• _EXERCISE PROMPT_
The lines to reproduce run from the one containing "October 2020 (55, 1022)" through the final line of the entries; write them out exactly and add nothing.

• _EXTRACTED MATERIAL_
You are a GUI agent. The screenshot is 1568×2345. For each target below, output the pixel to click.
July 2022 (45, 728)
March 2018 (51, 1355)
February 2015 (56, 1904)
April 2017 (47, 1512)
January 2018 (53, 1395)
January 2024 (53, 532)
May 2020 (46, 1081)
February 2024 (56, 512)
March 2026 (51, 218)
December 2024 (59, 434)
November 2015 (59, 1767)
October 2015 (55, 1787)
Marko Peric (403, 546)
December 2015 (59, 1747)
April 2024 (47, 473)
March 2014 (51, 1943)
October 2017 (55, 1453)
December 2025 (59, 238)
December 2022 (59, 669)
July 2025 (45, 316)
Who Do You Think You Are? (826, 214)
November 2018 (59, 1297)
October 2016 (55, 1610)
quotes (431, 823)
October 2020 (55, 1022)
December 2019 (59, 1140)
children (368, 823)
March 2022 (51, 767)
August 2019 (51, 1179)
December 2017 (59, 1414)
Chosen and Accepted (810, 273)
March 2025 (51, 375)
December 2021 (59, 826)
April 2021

• _TASK RESULT_
October 2020 (55, 1022)
December 2019 (59, 1140)
children (368, 823)
March 2022 (51, 767)
August 2019 (51, 1179)
December 2017 (59, 1414)
Chosen and Accepted (810, 273)
March 2025 (51, 375)
December 2021 (59, 826)
April 2021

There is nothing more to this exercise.